While religion is one core value of this community, the second core value — one which seemed fully absent in Ernie's life in Massachusetts — is work. The character of René, the sawmill foreman, embodies what Denis Ledoux, in his book French Boy, has called vaillance, the characteristic of going the extra mile through dedication to the quality of the work itself. Of René, Provost writes:
René was one tough bastard. Never in my life have I known anyone who could work such long hours with the intensity he did. He seemed to be in every part of the mill at once and could tell by the sound a saw made whether the finished lumber would be of high quality or would need to be sent to the scrap pile. (140-141)
And again, like religion, work is also about participation and cooperation. Whether working at their sawmill, gathering to make maple sugar, or when “the entire Laliberté family shifted into overdrive” (155) to ready the farmhouse and grounds for Roland’s upcoming wedding, work, like religion, seems to be about the community enacting its communal nature.
In the home of the Lalibertés, sustaining the welfare of all is the work of all.
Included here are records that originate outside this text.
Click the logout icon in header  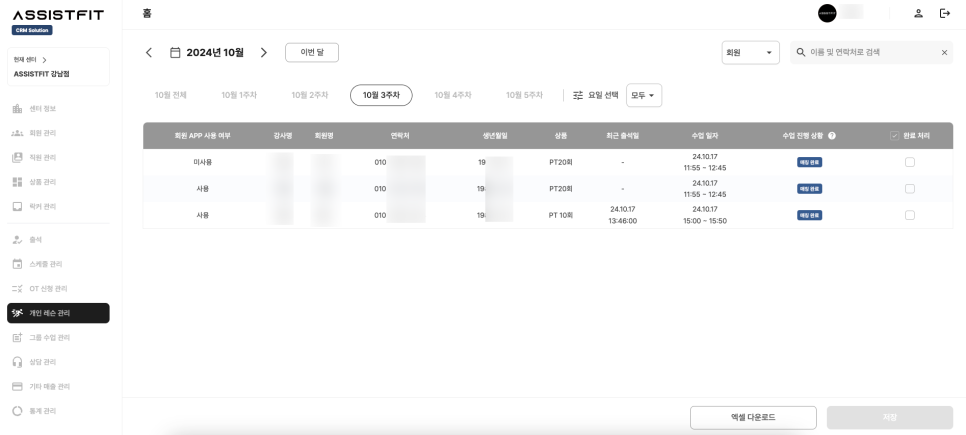tap(944, 13)
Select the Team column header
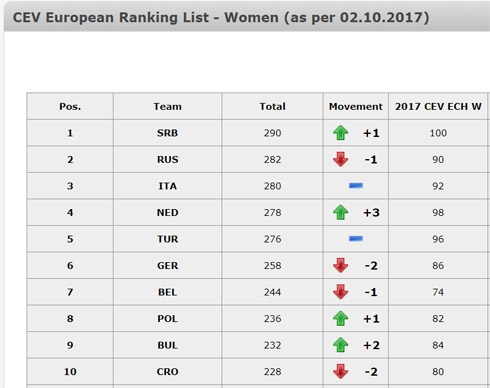 point(167,106)
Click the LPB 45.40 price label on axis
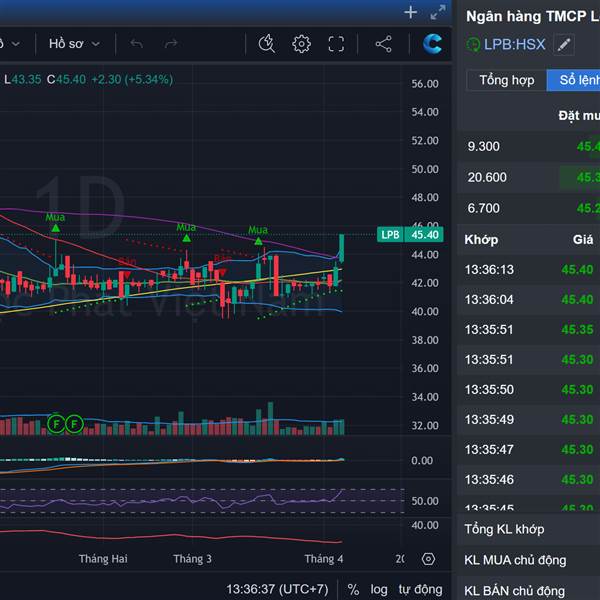This screenshot has height=600, width=600. tap(410, 235)
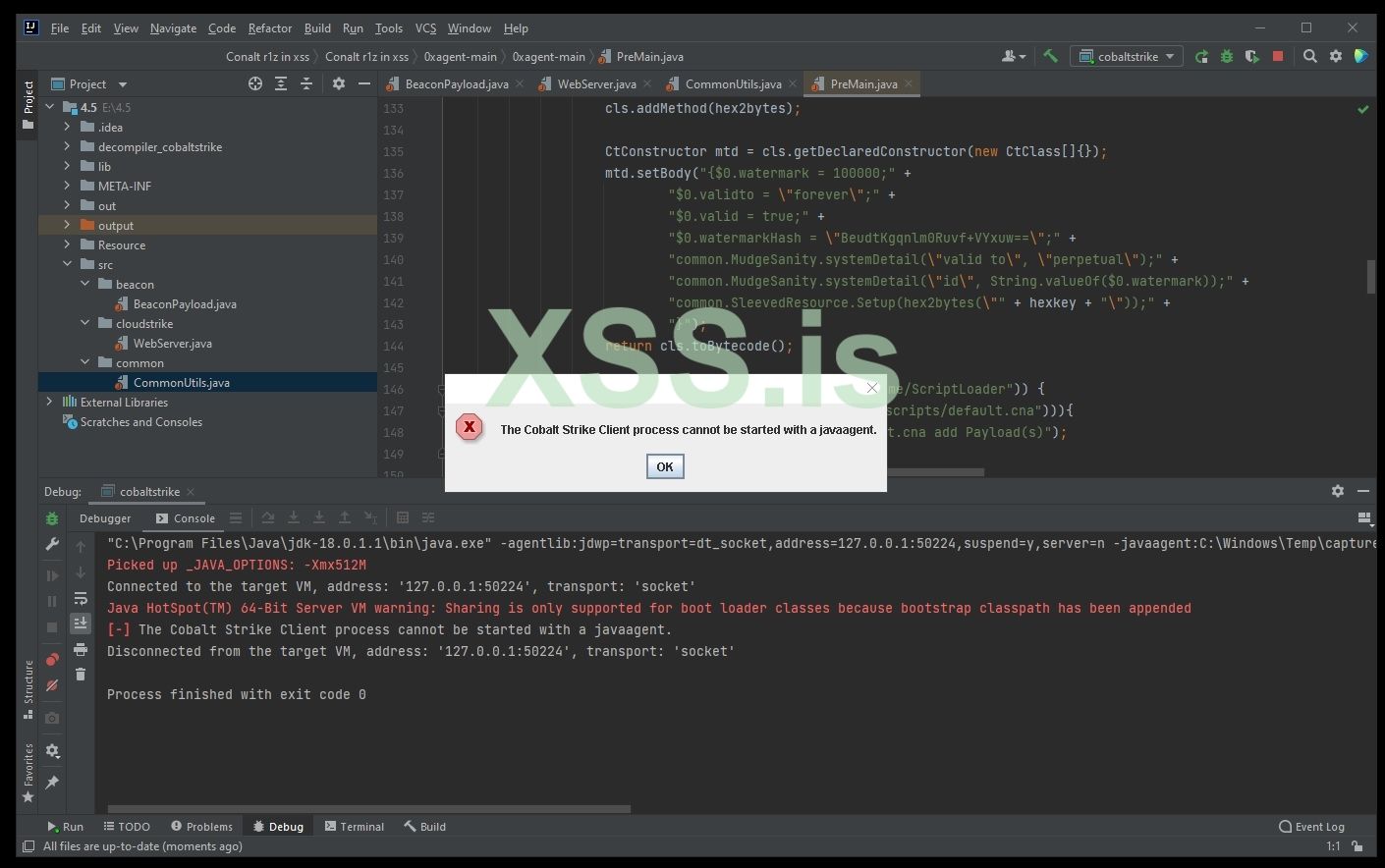The height and width of the screenshot is (868, 1385).
Task: Click the console horizontal scrollbar
Action: [x=368, y=809]
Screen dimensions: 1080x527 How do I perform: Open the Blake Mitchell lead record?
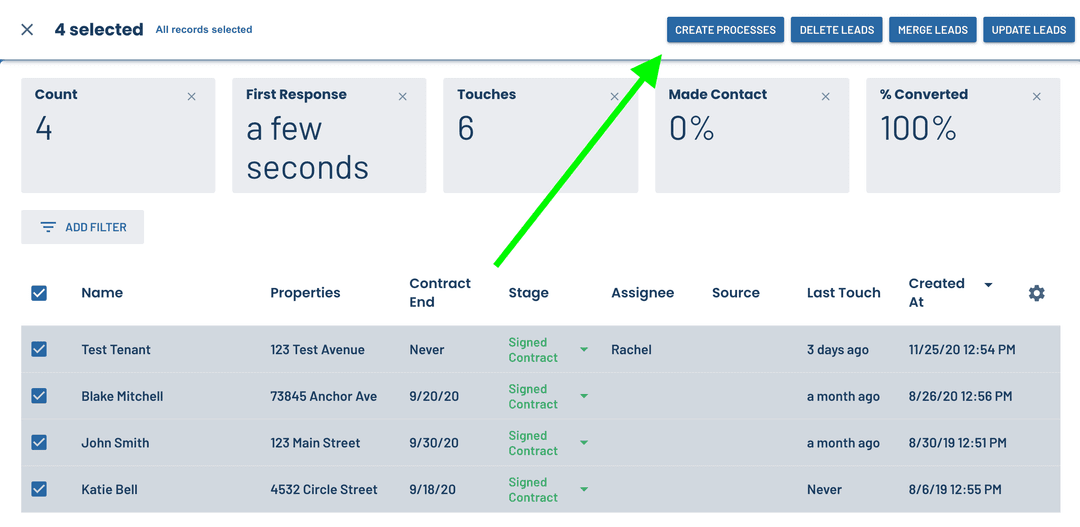[x=122, y=397]
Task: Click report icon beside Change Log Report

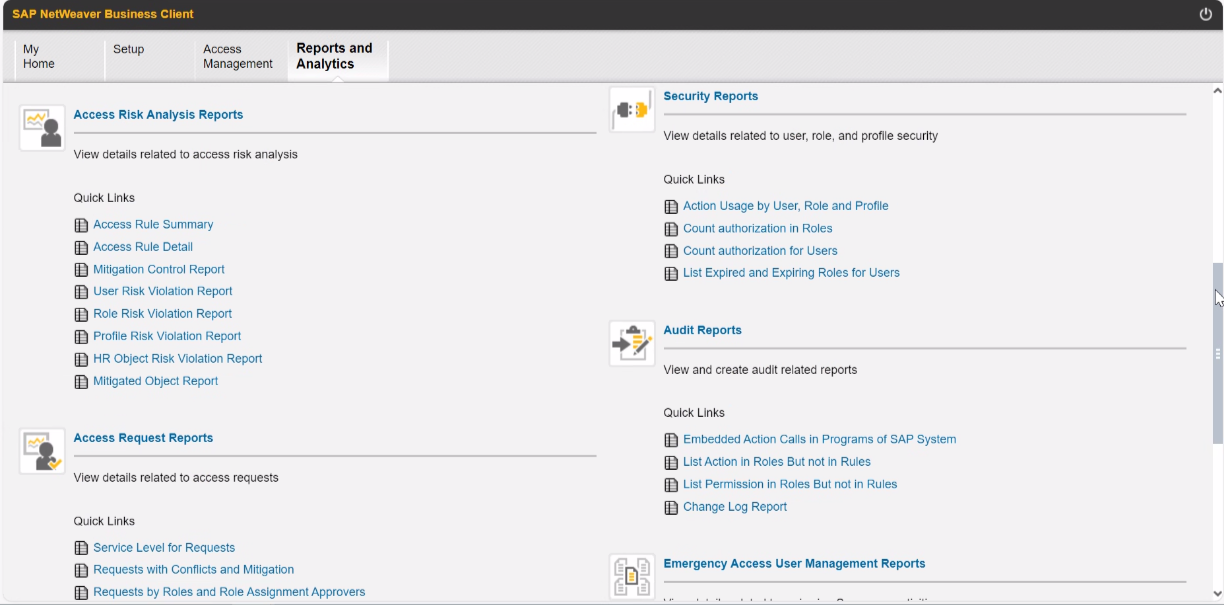Action: (671, 508)
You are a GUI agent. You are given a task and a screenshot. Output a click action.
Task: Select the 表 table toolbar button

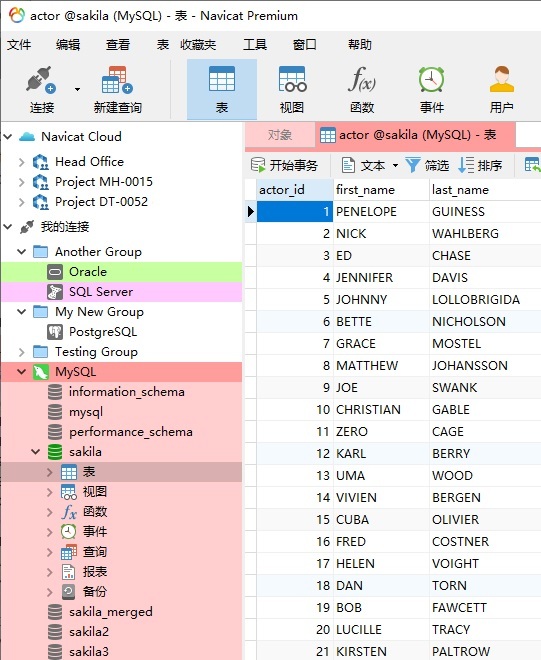(x=222, y=89)
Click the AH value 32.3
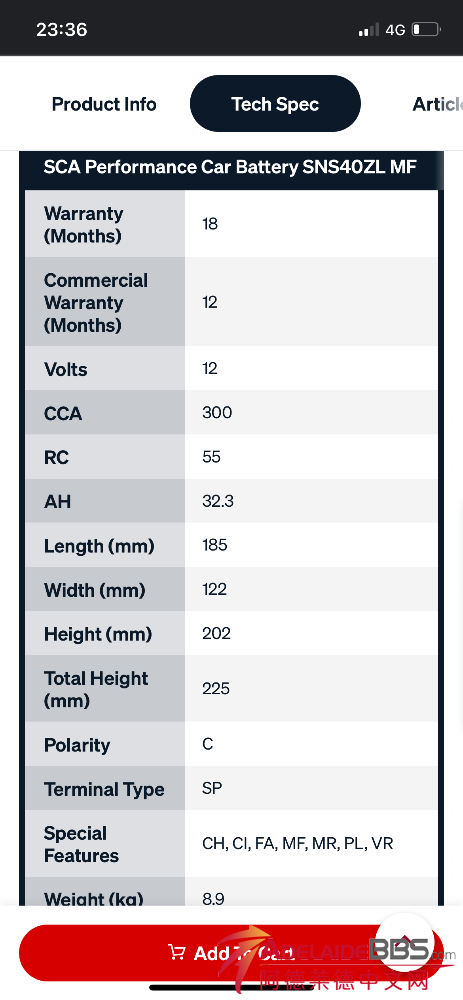 point(218,501)
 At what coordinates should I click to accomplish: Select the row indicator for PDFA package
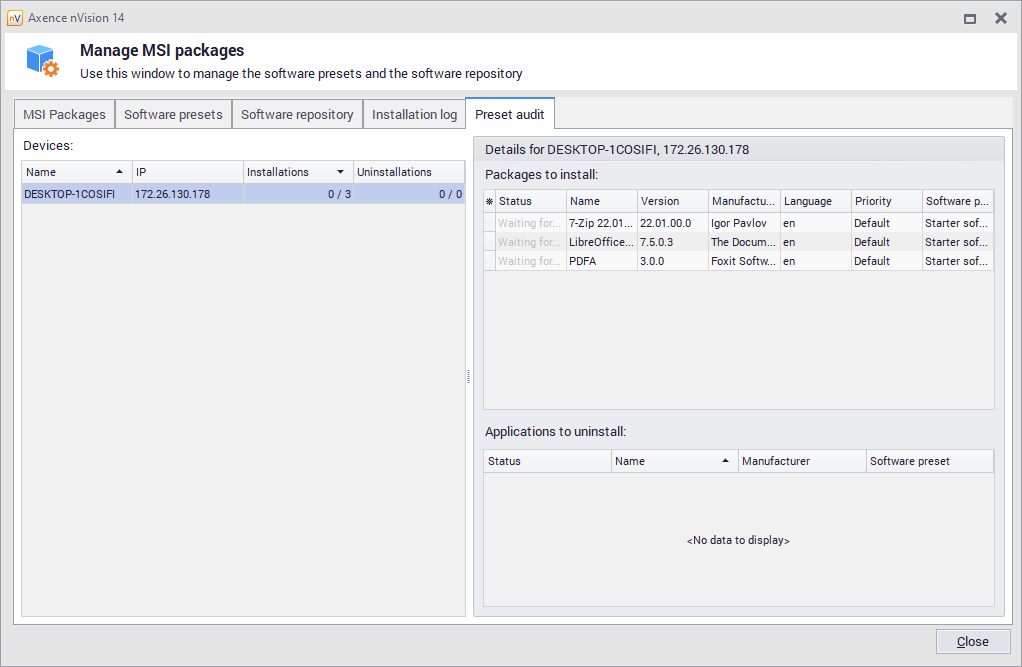point(489,261)
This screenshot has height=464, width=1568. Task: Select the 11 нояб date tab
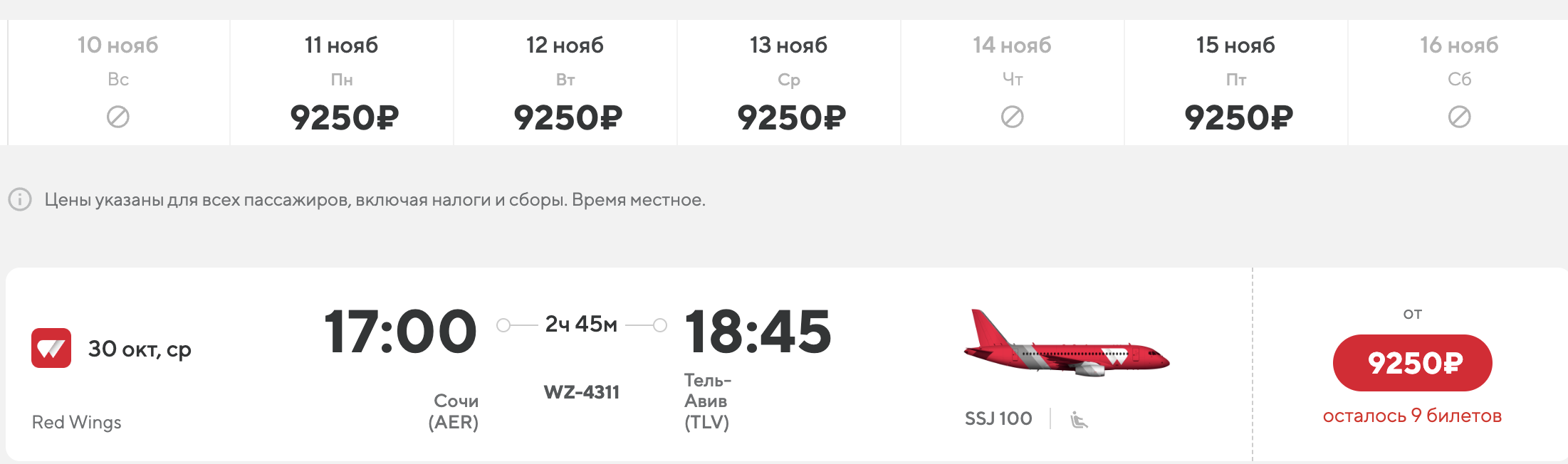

The loosely-knit Benoit siblings and parents, unlike the Lalibertés, do not depend on each other for their existence and well-being. Yet in this context, Ernie begins to yearn for his own family bonds, and that signals his turn towards reintegrating his new perspective into his life.
So, to return to the original question of whether culture can be "reinstalled," it seems that according to Provost, it can — though as with software and data, it largely depends on how complete your backup disks are. One of the things I questioned while reading the novel was how likely it is that a 16-year-old in 2023 in Massachusetts would have been so well backed up. Do Franco American teens still eat tourtière and raisin pie at the holidays and hear their elders murmur family gossip in French?
I've spoken elsewhere about the difference between surface culture and deep culture, and I hypothesize that, while surface cultural elements like food ways and language may be lost, these deep cultural elements—values like vaillance, cooperation, and interdependence—may be more persistent. I believe it’s these that constitute what I’ve heard Franco American scholar Joey Leblanc call “the Franco spirit” : deep cultural values, attitudes, and ways of interacting that still drive contemporary Francos, sometimes without our notice. If we care about the vitality of our culture, perhaps we should let these deeper values be our guides, follow their scent, immerse ourselves in various aspects of the culture, and share our insights with our community. Reading works by, for, and about Franco Americans is an important part of this inquiry, and Emilie-Noelle Provost’s The River is Everywhere provides a valuable contribution toward our understanding. It's a quick and absorbing novel that presents key themes inviting deeper exploration.